(Что сделать)
Объясните, пожалуйста, по отрывку о живописи, почему светлая колористическая гамма в ней остаётся богатой и живой.

(Цитируемый отрывок)
+++
Объемы вылеплены мягко и со­гласованно, форма понимается очень широко, но в проработке ее нет эс­кизной размашистости, настолько уверенным и точным кажется рису­нок. Впечатляет импозантность по­становки совершенно античных по виду фигур — это атлеты, написан­ные с полным пониманием и велико­лепной передачей анатомического строения. Ритм — широкий, но отли­чается удивительной эластичностью, рождая впечатление эпического раз­маха в движении окутывающих фи­гуры материй, в соотношении эле­ментов композиции между собой. Ли­нейный рисунок обнаруживает чисто античные реминисценции: его оду­хотворенные, гибкие, скользящие эл­липсы, овалы и параболы заставля­ют вспомнить лучшие образцы греческои вазописи и рельефа. Конечно, основой рисунка драпировок является классический принцип «мокрой ткани», демонстрирующий анатомическую структуру тела, однако рисунок складок укрупнен. Ткани мягкие, тяжелые, адекватватно демонстрирующие полновесное реальное существование материи- не взлетающей, не отдуваемой ветром, а ложащейся и струящейся широкими складками. Так же полновесно и структурно выполнены объемы ликов. Колорит и цвет составляют основу этой живописи. При размахе и большом масштабе изображений, в них нет ничего линейного, силуэтного, очерченного. Все лепится краской, переливами цвета. Лессировки выполняются

прозрачными дополнительными цветами, а не белилами, что определяет при светлости колористической гаммы ее богатство и живость.
+++
(Извлечённые записи)
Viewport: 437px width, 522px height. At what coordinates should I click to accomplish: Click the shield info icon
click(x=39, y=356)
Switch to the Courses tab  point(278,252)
+++
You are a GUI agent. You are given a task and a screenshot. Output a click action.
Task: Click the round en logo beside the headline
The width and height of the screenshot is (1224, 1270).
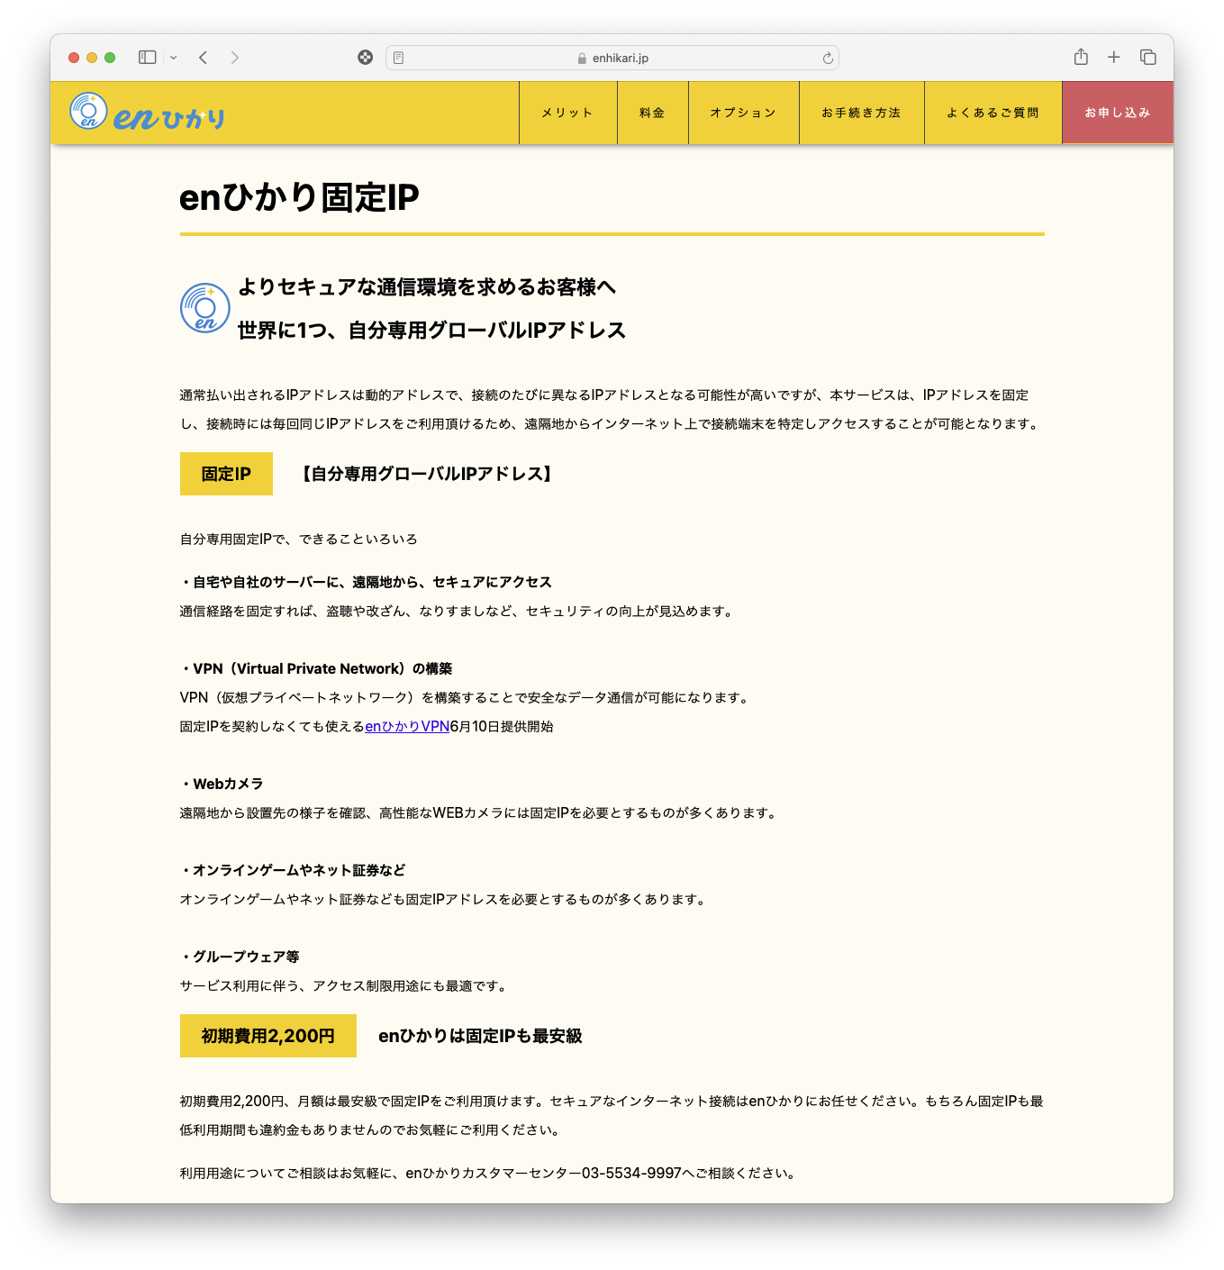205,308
+++
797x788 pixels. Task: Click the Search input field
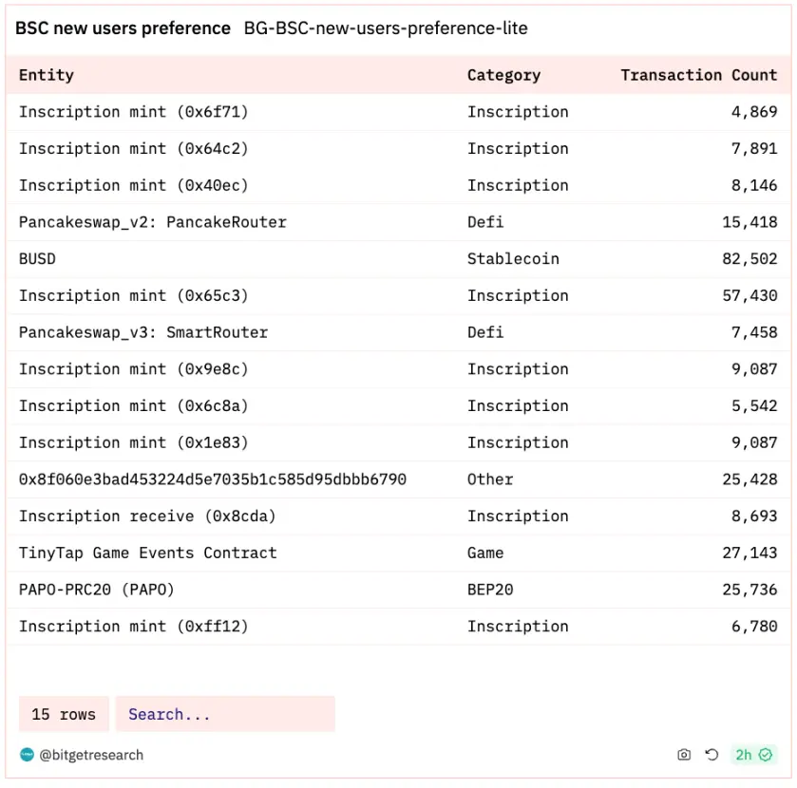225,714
+++
(Выполненное задание)
Лессировки здесь выполняются прозрачными дополнительными цветами, а не белилами. Именно это, согласно отрывку, обеспечивает богатство и живость светлой колористической гаммы.